When they received their marriage license this October, Jo and Lindi were following through with the legal aspect of their 2010 wedding ceremony, when same-sex couples were still denied the freedom to marry in California.
They stood beside every member of their large families – parents, grandparents, siblings – and declared their love and commitment for each other on the beaches of La Jolla.
Their ceremony included their four-month-old daughter, Kylen. “She so quickly became the light of our life,” Lindi explained. “There is something about this girl that is going to change the world – she is as amazing as they come.”
Last year, in November 2013, Jo and Lindi had their second daughter, Tyce. “We are so happy that we have each other,” Jo said. “We are so grateful to be a family.”
Jo and Lindi received an amazing gift for their family this year in Utah – the power to legally say “I Do” in the state where they grew up, fell in love, and built a family.
On the first day of the freedom to marry in Utah – the afternoon of the historic ruling – they stood in the county recorder’s office with dozens of same-sex couples. And that feeling – the feeling of legal respect in their home state and city – felt amazing.

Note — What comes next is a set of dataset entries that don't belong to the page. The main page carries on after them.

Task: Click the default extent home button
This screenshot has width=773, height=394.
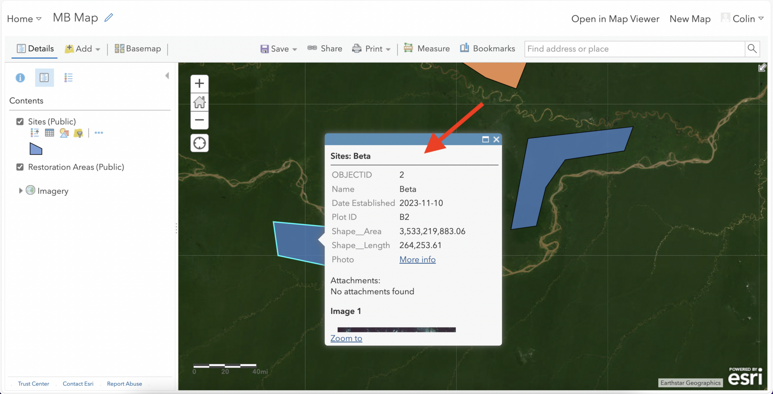Action: (x=199, y=102)
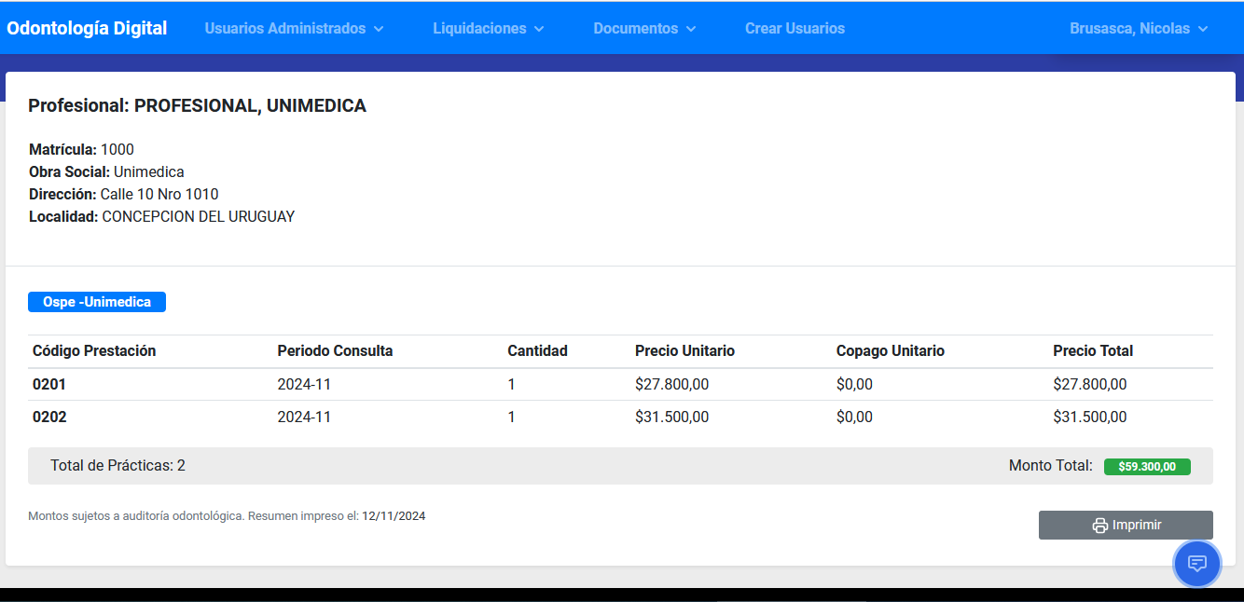Select the Ospe -Unimedica blue badge

[97, 302]
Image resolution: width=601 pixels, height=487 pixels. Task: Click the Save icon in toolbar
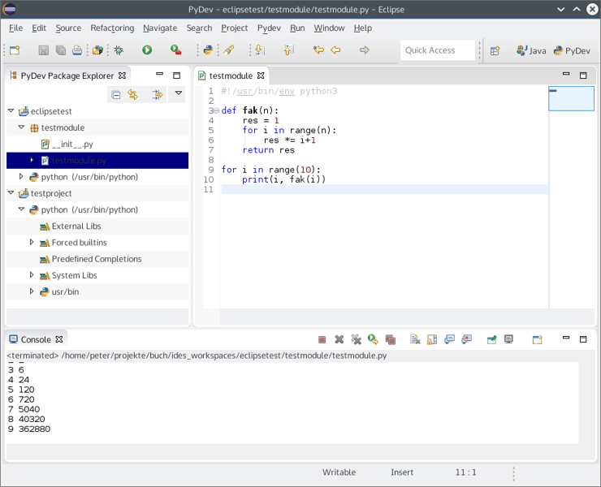44,50
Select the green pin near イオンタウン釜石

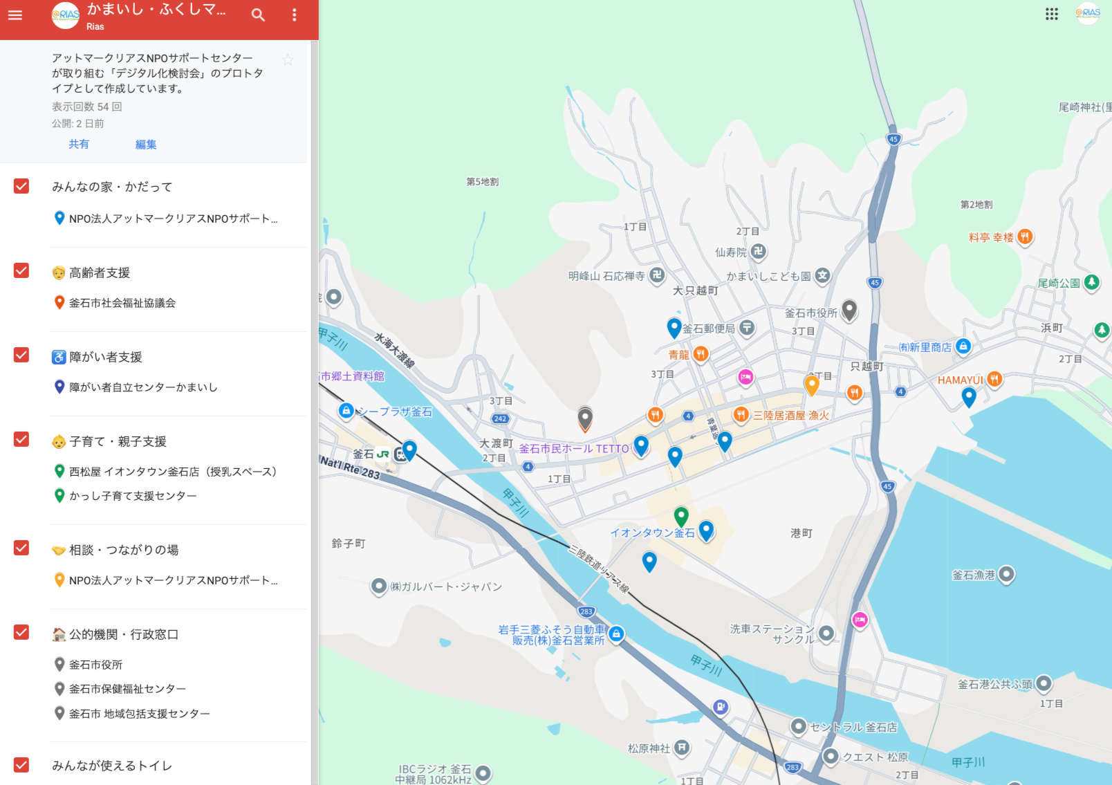point(681,515)
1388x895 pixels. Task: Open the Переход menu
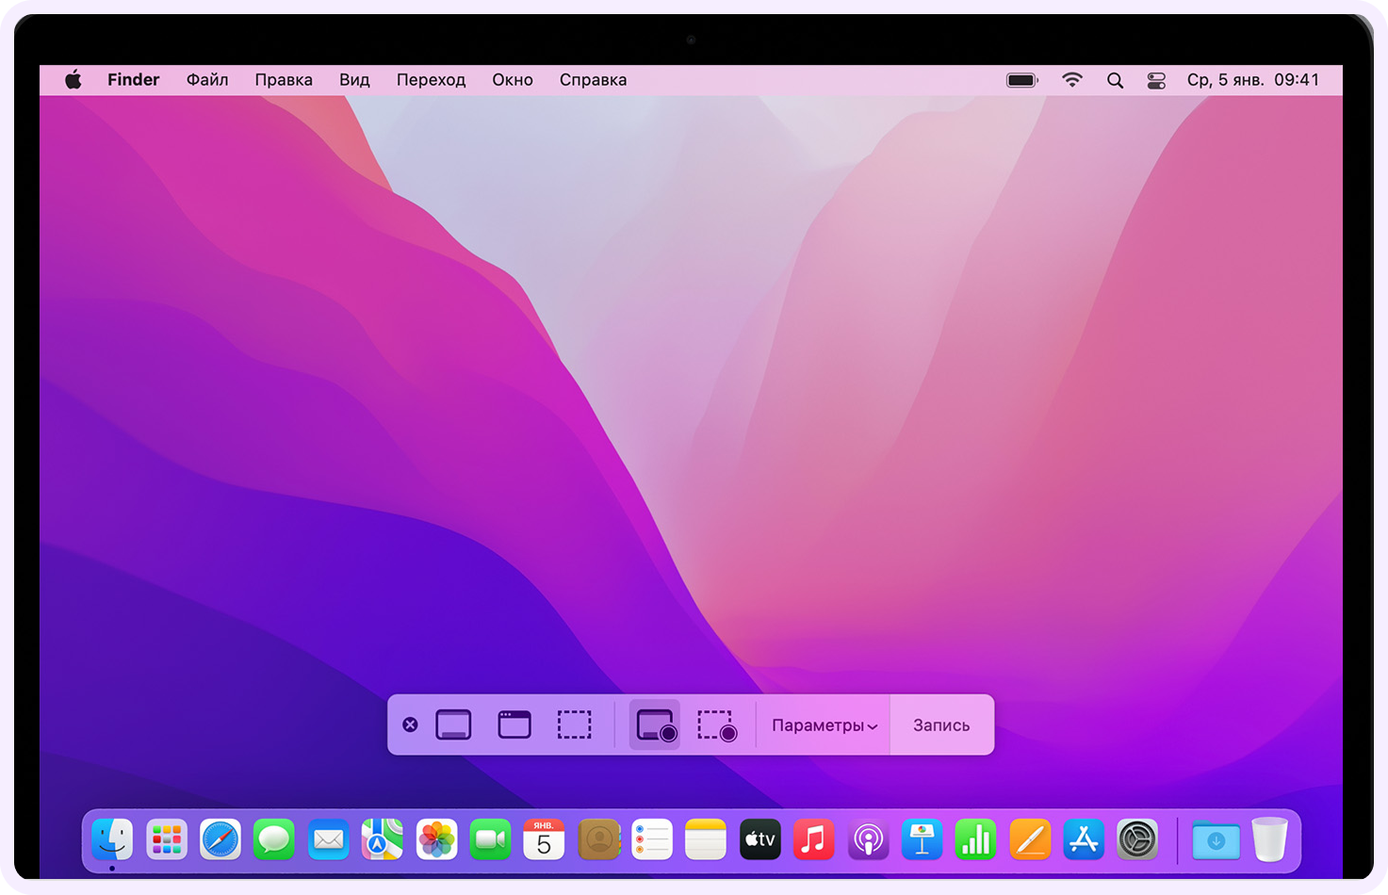pyautogui.click(x=431, y=80)
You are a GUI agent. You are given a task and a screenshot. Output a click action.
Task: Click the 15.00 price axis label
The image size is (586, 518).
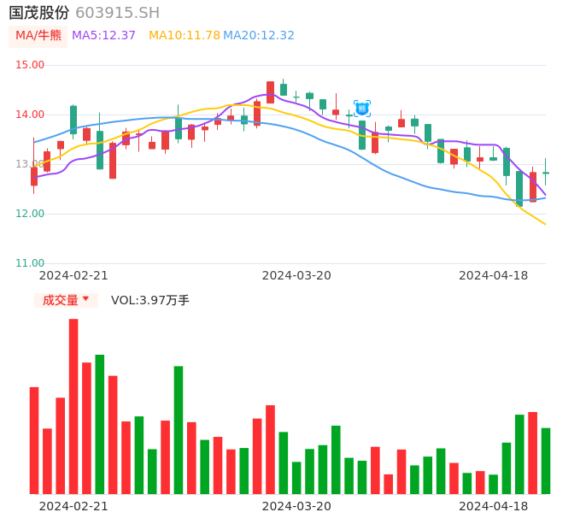pos(30,65)
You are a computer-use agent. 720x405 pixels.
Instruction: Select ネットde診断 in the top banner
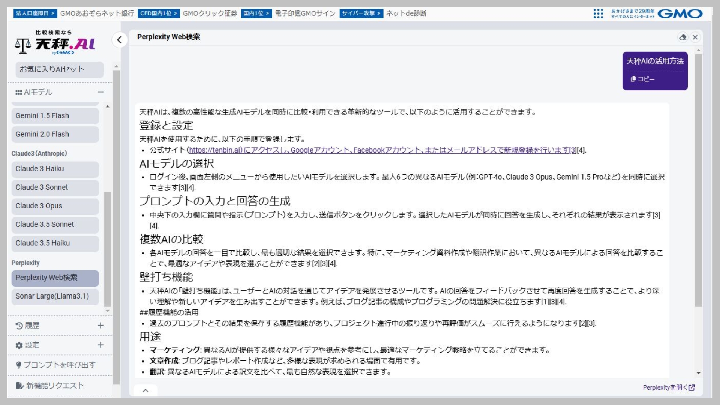(x=406, y=14)
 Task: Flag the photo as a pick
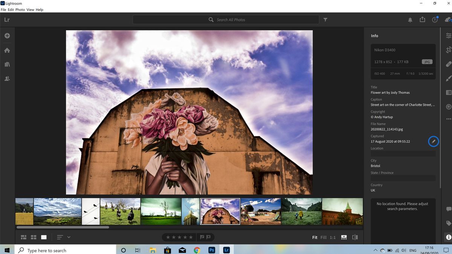tap(202, 237)
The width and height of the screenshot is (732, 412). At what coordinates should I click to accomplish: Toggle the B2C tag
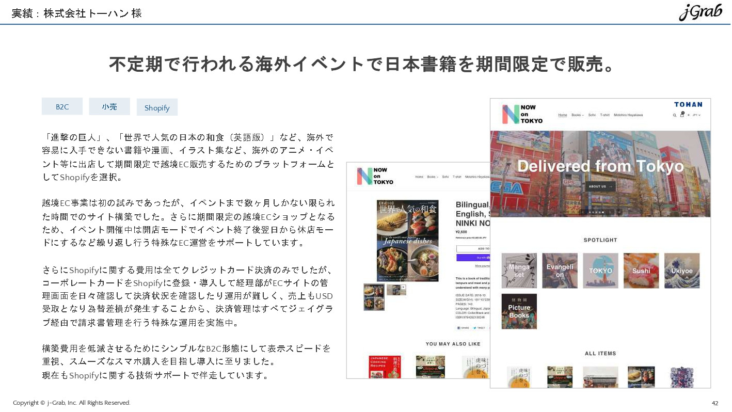[x=62, y=107]
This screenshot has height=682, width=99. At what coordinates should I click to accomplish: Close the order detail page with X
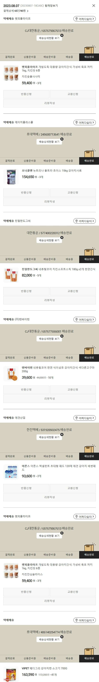click(93, 6)
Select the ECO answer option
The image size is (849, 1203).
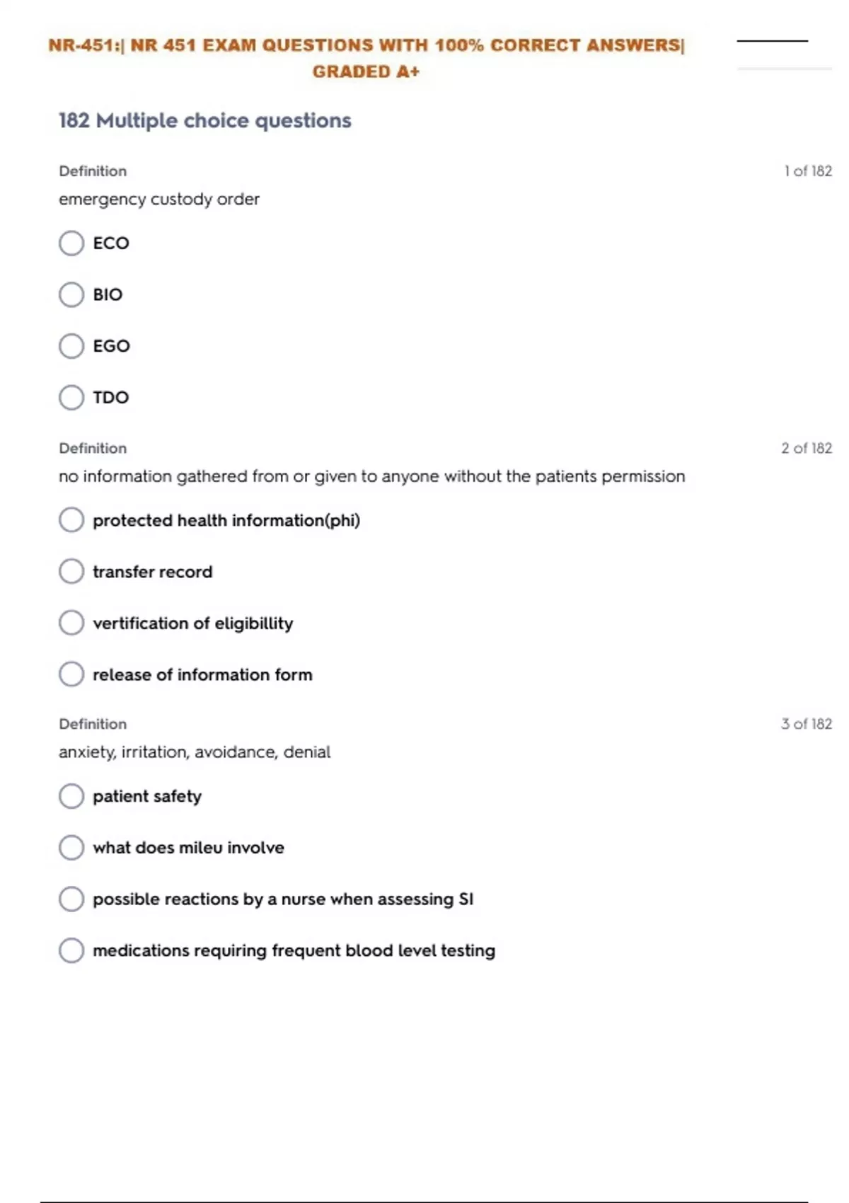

“These couples weren’t bitter that they were getting married in hallways,” Jo said. “They weren’t angry that their required witnesses were complete strangers in line behind them. They didn’t mind that their wedding day wasn’t all about them, because they were sharing it with hundreds of total strangers. They were all there smiling, hugging each other, crying tears of joy. They were finally being treated as equals and they were enjoying that moment.”